Today I may sound a little technical with a lot of English friends but bear with me.I will reset I along the way. Statistics display that 10-20% of emergency hospital admissions in the United Kingdom are related to Acute kidney injury and tagged onto this is a poor prognosis.(Selby NM et al defining the cause of death in hospitalized patients with acute kidney injury 2012;7(11).
This is a country that has embraced research and accurate data entry. If the same situation were transplanted in Kenya, the figures are worse if not close. This is occasioned partly due to lack of know-how on kidney disease and majorly due to ignorance of both the patient and the healthcare provider on this ravaging disease.
Acute kidney injury (AKI) happens in almost all long term patients in our wards. The causes are many and varying. The commonest sign is an acute dehydration attributable to the underlying co-morbidities.0.5mls/kg/hr of urine is what the National Kidney Foundation identifies as the cut off for an adult; all factors constant.

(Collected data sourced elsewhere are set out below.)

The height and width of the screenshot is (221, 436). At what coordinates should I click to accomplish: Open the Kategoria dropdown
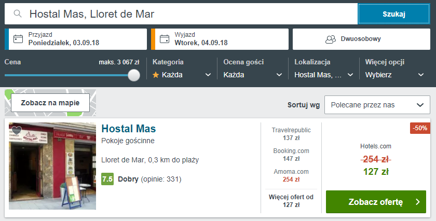pos(182,75)
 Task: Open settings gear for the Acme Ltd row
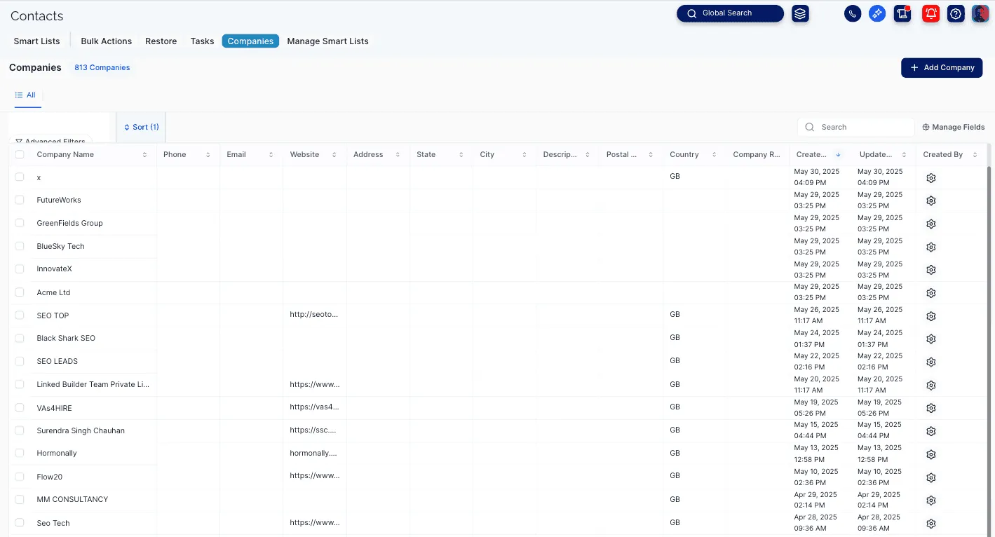[930, 292]
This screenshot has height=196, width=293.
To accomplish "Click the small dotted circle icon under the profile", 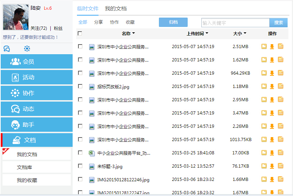I will [27, 49].
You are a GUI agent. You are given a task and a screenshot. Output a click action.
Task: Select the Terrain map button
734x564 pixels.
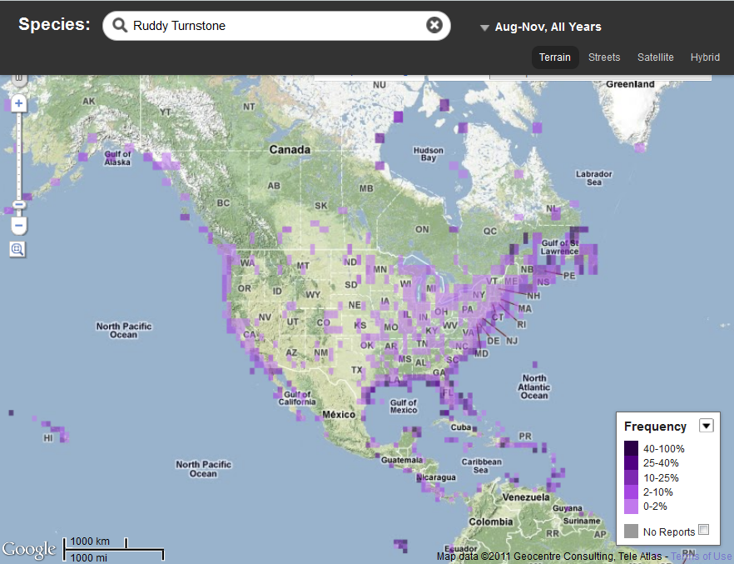(555, 57)
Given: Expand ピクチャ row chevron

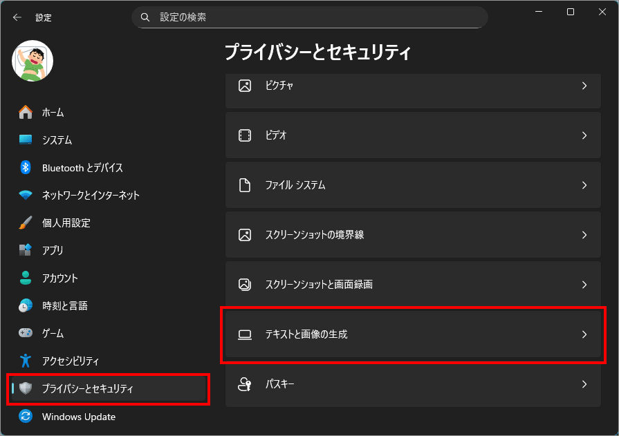Looking at the screenshot, I should (x=584, y=86).
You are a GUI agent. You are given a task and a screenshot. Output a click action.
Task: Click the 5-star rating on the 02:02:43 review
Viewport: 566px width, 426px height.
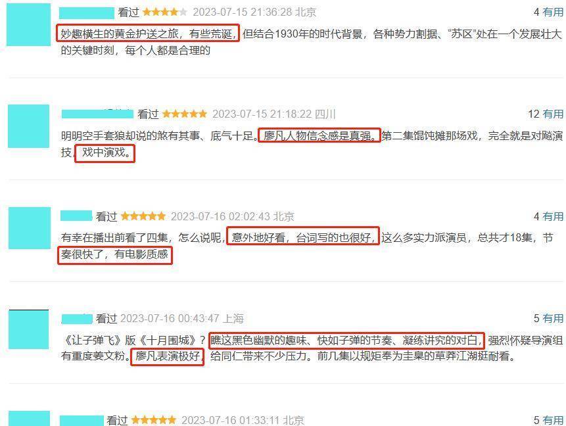(x=143, y=216)
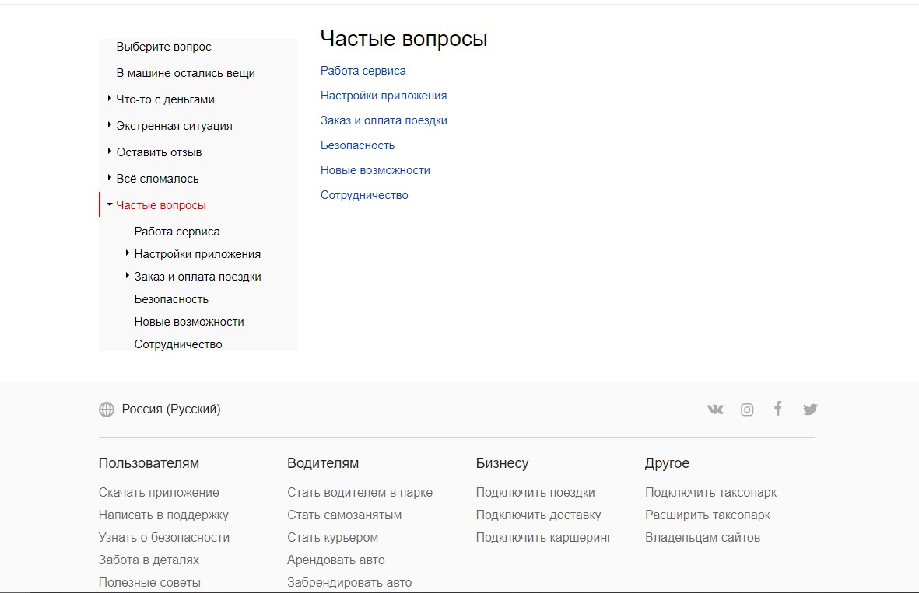This screenshot has width=919, height=593.
Task: Expand 'Настройки приложения' sidebar subsection arrow
Action: [128, 253]
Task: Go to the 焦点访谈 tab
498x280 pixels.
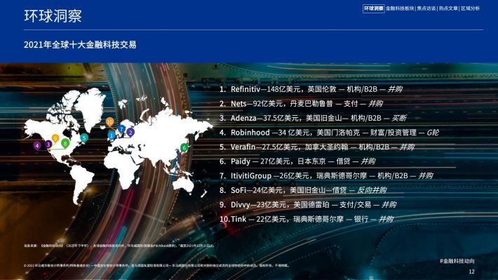Action: pyautogui.click(x=426, y=8)
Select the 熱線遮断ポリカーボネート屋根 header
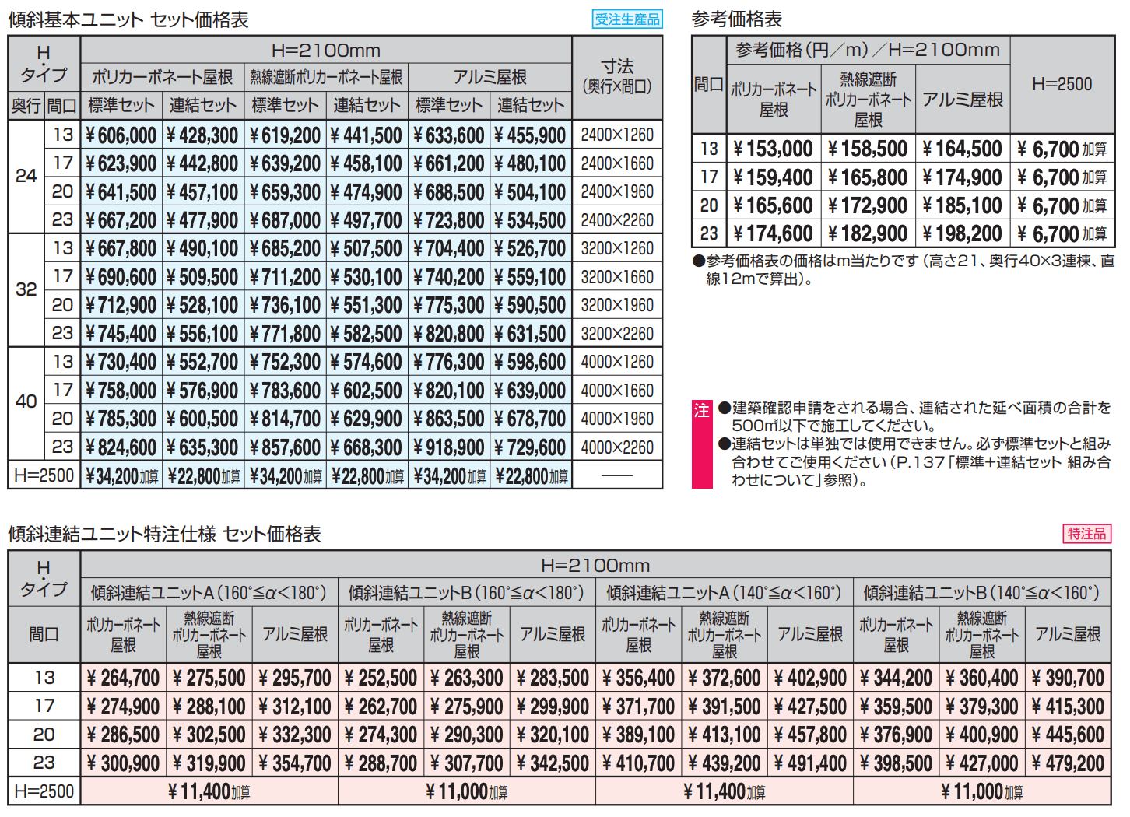The width and height of the screenshot is (1130, 817). (325, 76)
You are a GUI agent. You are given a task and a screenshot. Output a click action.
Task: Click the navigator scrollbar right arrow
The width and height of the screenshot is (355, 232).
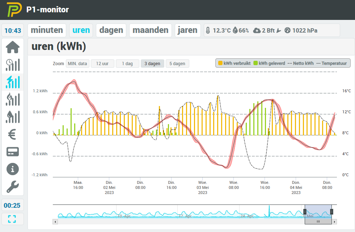334,222
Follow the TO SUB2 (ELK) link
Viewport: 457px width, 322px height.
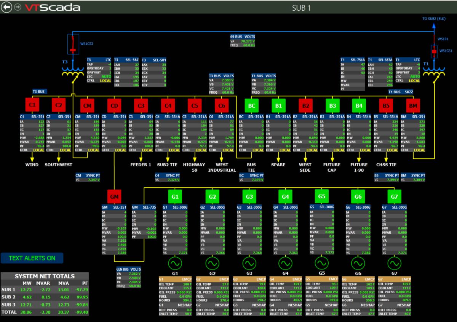pos(434,18)
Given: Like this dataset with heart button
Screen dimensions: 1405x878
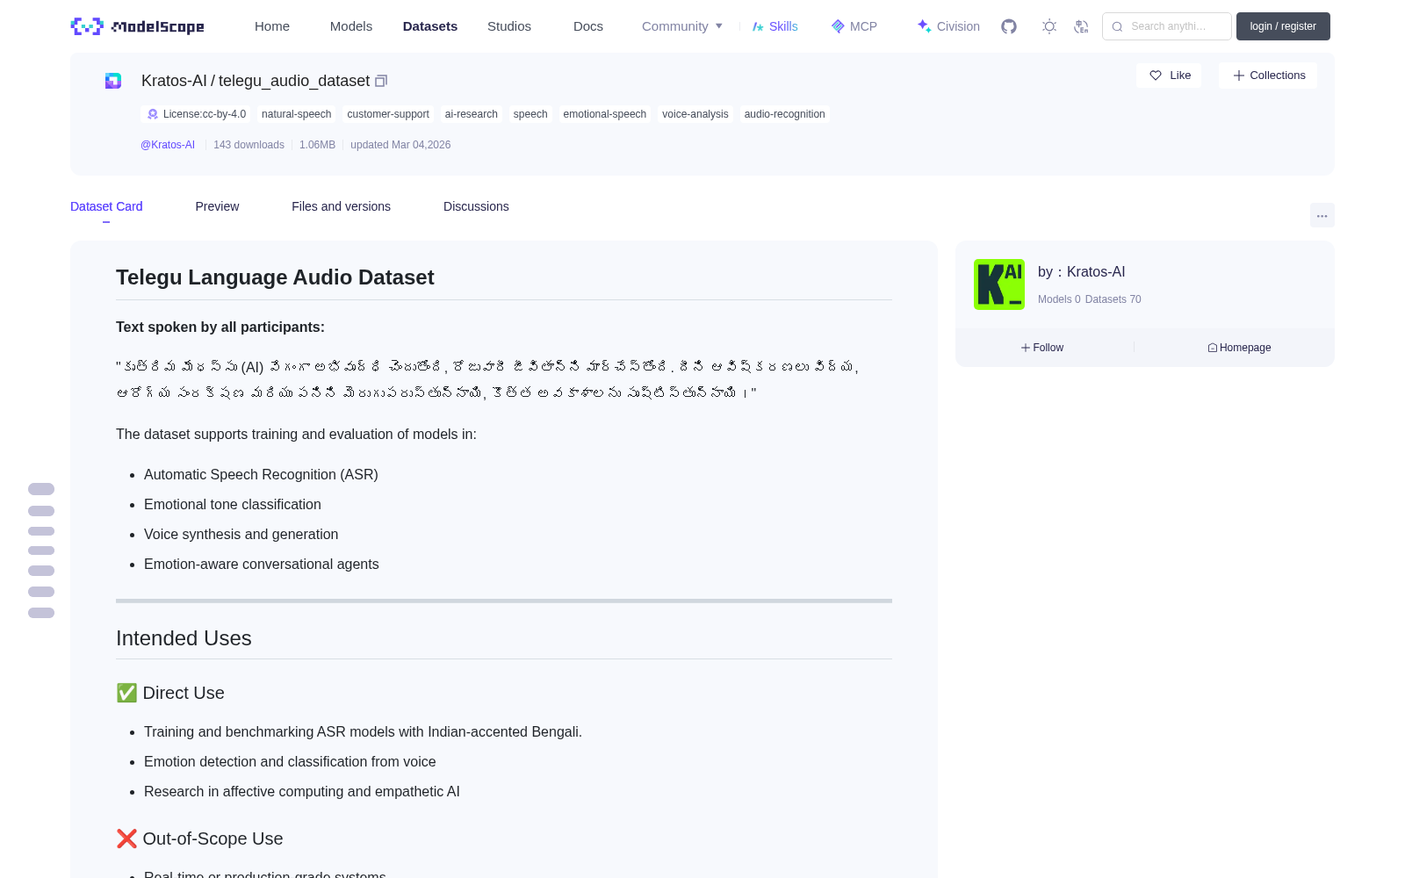Looking at the screenshot, I should coord(1169,76).
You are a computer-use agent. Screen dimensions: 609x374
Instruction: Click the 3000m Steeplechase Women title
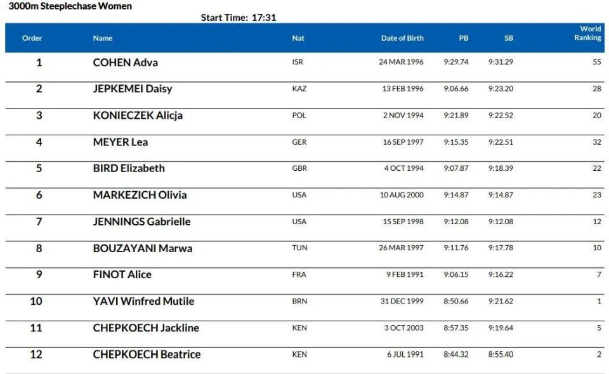click(70, 6)
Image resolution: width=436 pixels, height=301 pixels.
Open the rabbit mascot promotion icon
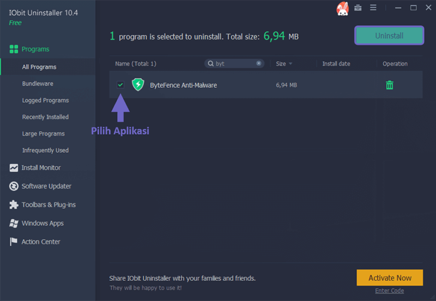342,8
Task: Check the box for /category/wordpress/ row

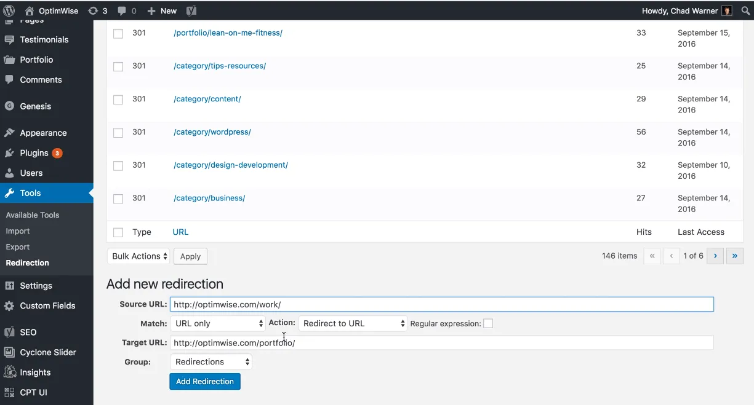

Hospitalized patients develop AKI because their illness—the primary cause of the admission—has robbed them of the ability to drink fluids as they normally would.
That explains the frequent ‘monitor input/output’ clinicians write in the patient’s record of care. The interesting thing with our set up is that as far as it involves urine, most of us deem it too ‘lowly’ and demeaning.It is even hard enough to get the patient to understand the rationale of regular fluid balance checks if we do not understand it ourselves.
Acute kidney injury has a good prognosis if detected early enough. The reality however is that more than 50% of cases are diagnosed in the most advanced stages of the disease. Recuperation maybe great but it leaves the patient with some degree of diminished renal function.
It is imperative that we take kidney disease with the seriousness it deserves. You as the client needs to take care of your kidneys. They really are the most vital organs if you think about it.The kidneys maintain our electrolytes, our minerals, our blood pressure among many other functions. I am sure we have covered them in previous #KidneyWednesday series.
Watch the color of your urine too. Urine should be amber in color. Amber sasa ni rangi gani… bamboo-straw maybe? Straw-colored? I need to borrow some English from people. Any creditors?
As clear as pure water means you have taken too much fluid hence diluting your urine. That or you have an underlying medical condition which I don’t intend to cover today. Too concentrated and it means you are dehydrated.Folks, anything that is reducing the fluid content in your blood will ultimately make you have concentrated urine. That or you have underlying medical condition which I have no solid plan to delve into either.
#TeamPhoenix, take a day to walk in the shoes of patients suffering kidney disease. You probably would understand why I am all for prevention. We have acute shortage of hemodialysis machines in Kenya.The available ones are excellent at regular mechanical breakdowns yet the number of patients on the waiting list is growing exponentially.
We refused to practice peritoneal dialysis in adults (because we are generally a selfish people) and kidney transplantation is taking a whole century to take place on at least one eligible candidate.
What’s more, the hefty cost of anti- rejection medication post-transplant discourages many a patient from undertaking this life saving operation. Preventing acute kidney injury and intervening at its earliest onset is the way to make sure that we do not continue condemning more and more patients on chronic hemodialysis.
My hope is that nurses being the first point of contact with all patients are empowered to recognize signs of deteriorating kidney function and do something about it.We do not need to wait until the situation is dire for us to act. This is why we need nephrology nurses at every point of contact. That is the role the new scope of practice is aiming to introduce –clinical nurse specialists.
In a community set up, in nursing homes, in maternity departments, in new born units, prevention of acute kidney injury is multi-agency. A good referral system ensures that whatever is reversible is reversed and we maintain some healthy kidneys.
It is important to note however that patients with chronic kidney disease can and will suffer acute kidney injury. If we miss this we end up worsening an already bad situation. With this in mind therefore, acute reduction in urine production should alert you and me on the state of the kidneys. That coupled with a few cheap tests are enough to help us correctly identify at-risk patients.
I can’t overemphasize how vulnerable all hospitalized patients are. It does not matter what initiated the admission but as far as we have altered that person’s normal routine, we have positioned them on the path to acute kidney injury and subsequent sequelae.
However, some of the problems we face in the quest to maintain adequate fluid volume in our patients are self-inflicted. It will be very foolhardy to initiate the patient on fluid intake and output monitoring without their knowledge.
Just let the patient know what you are doing and why. That is the one of the strategies I have always seen to work with even the most difficult of patients.
Explain in the simplest language you can afford. Unless they start Google-name-dropping on you. If they do that, by the powers vested in me by nobody in particular, unleash all pathophysiology on their souls. Hahaha.
To the general public, whenever you are hospitalized, your intake of fluids is acutely reduced. It is hence vital for whoever is taking care of you to encourage you to drink more water if only to reduce the formidable statistics.
Is it too late to hope Kenyans will be proactive in matters kidney health?